My mother grew up in the mountains of North Carolina. Her mother supported the family by working at the local VA hospital because her father was disabled by a series of heart attacks. Money was scarce, and she talked about an impoverished childhood where clothing was made from flour sacks. Before graduating from high school, she had never stepped outside the county line of Buncombe Co., NC. Somehow she put herself through college by waiting tables at the university club of Berea College in Kentucky, where poor Appalachian students could work their way to a college education that was otherwise out of reach. Education opened doors to the world, and she appreciated this opportunity her entire life.
After college, she headed north to Boston University to obtain a degree in social work. where she met my father who was then a student in the BU School of Theology. He was a few years behind a distinguished young doctoral student named Martin Luther King, Jr., whom he admired greatly and who inspired in my father a lifelong commitment to civil rights. The Yankee theologian and the Southern social worker married and started a family in Boston, but soon they moved back to my father’s hometown of Pittsburgh where they settled to raise a family.
Mom set aside her social work career to raise a family and fulfill the duties expected of a minister’s wife. We lived a nomadic life, moving every three years to a new community and a new church. For the most part, it was a warm and welcoming environment, though being the pastor’s family is a bit like living in a glass house where everyone scrutinizes what the pastor and his family are doing; everyone knew his salary and what the utility bills in the parsonage were. But my mother embraced this public life with grace and dignity.
She returned to work as a public school teacher, the kind of Kindergarten teacher that everyone requested for their child. Her classroom was filled with colorful artwork and music. Each year she accompanied her 5-year olds on the piano as they put on elaborate musical productions of Cinderella or the Wizard of Oz, complete with costumes and cardboard sets. One particularly vivid lesson that she taught her students involved dumping a wastepaper basket on a table. Then she would strategically place a few pieces of fruit or a candy bar amidst the crumpled papers. Turning to her students, she would ask them to describe what they saw. “Mrs. M, I see good things to eat surrounded by a bunch of trash, ” they would say. “Good for you!” she would reply, “This is what television is like: there is a lot of trash but if you look closely, you will find good things.”
Despite her humble beginnings, my mother loved to travel and explore new places. Before getting married, she and her roommate saved their money and travelled across Europe in a final bachelorette fling. She allowed herself to be dragged on my father’s camping adventures and down narrow dirt roads while my father stalked elusive railroad trains. Later, after her children were grown, she and my father traveled extensively across the US, to Israel and Egypt (the Holy Land), and to Europe. They rode a train across Canada, paddled kayaks in Kauai, and she even took a trip down the Mississippi River on a paddleboat. She never lost her sense of adventure.

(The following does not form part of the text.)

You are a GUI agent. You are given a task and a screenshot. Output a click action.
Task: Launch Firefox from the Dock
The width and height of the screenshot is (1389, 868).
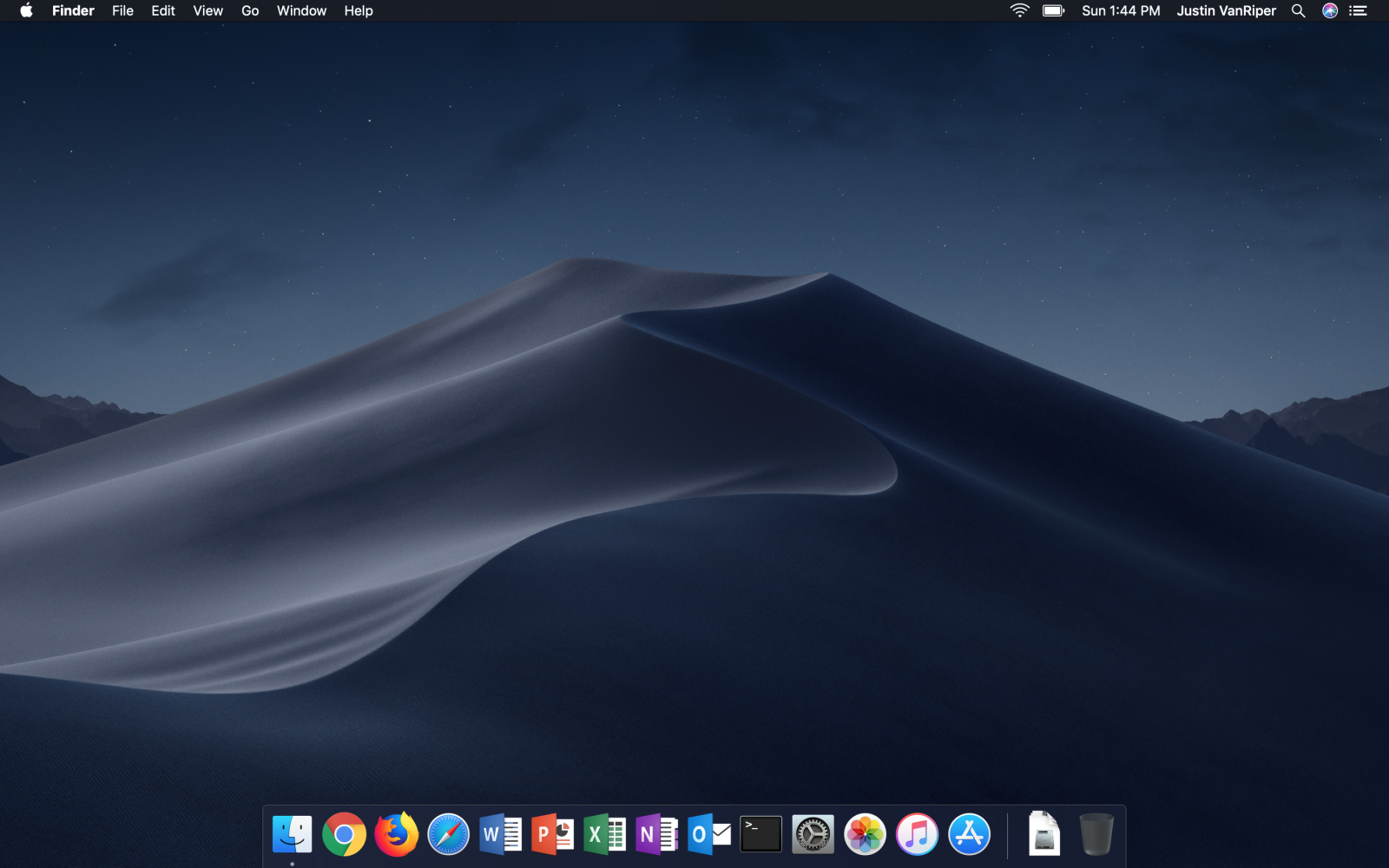396,835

Mom indulged herself with liberal doses of retail therapy (always rationalized by department store coupons and sales rack bargains). The strains of “Eva, how much did you spend?!” were legendary throughout the house. It was important to her that her son and daughters had nice outfits for special occasions such as Easter, and that my father had what she termed a proper “marrying and burying” suit befitting the numerous weddings and funerals at which he officiated. Even after beginning my own family, if I called to tell her about a special occasion, the first thing she would usually ask is, “What did you wear?”

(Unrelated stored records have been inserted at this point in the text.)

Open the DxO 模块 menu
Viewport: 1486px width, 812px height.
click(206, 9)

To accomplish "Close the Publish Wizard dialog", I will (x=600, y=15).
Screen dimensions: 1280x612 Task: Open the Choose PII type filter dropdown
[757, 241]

There was a lot of love and laughter in our house. But Mom could be tough. When we misbehaved, she would brandish the Wooden Spoon, a much-feared instrument of corporal punishment usually applied to our backsides. It was an ordinary wooden cooking spoon used to bring the misbehaving minister’s children back into line. The Wooden Spoon was not just limited to the house; a second wooden spoon resided under the front seat of the family car. If we began arguing while she was driving down the road, she would slam on the brakes, pull off to the side of the road, and brandish the Wooden Spoon, which struck fear into our little hearts because we knew she would not hesitate to employ it. Another favored form of punishment was her technique of Divide and Conquer, where she would separate squabbling children and send each to a different room. A short time later, we would forget why we were arguing with each other and direct our anger at a new common enemy, our mother. We communicated with each other through the walls with a series of Morse code taps or scraps of paper slipped under the doors. Meanwhile, Public Enemy #1 (Mom), would be downstairs chortling at her successful strategy to peacefully quash a sibling rebellion.
Mom passed away on January 19, just a day before the first anniversary of my father’s death on January 20. She had just begun to put her life back together after his two-year battle with cancer when her own cancer diagnosis struck like a bolt of lightening out of the blue. Yet she retained her grace and dignity up until the end. When we held a family conference to discuss her diagnosis and treatment options, she quoted a line from the Kenny Rogers tune, The Gambler, “You’ve got to know when to hold ‘em, know when to fold ‘em,” and firmly stated her intention to not seek treatment but preserve her quality of life. It was a wise decision: she passed away two weeks later surrounded by family and friends. Always the teacher, in the very end Mother knew best.
Happy Mother’s Day, Mom, I miss you.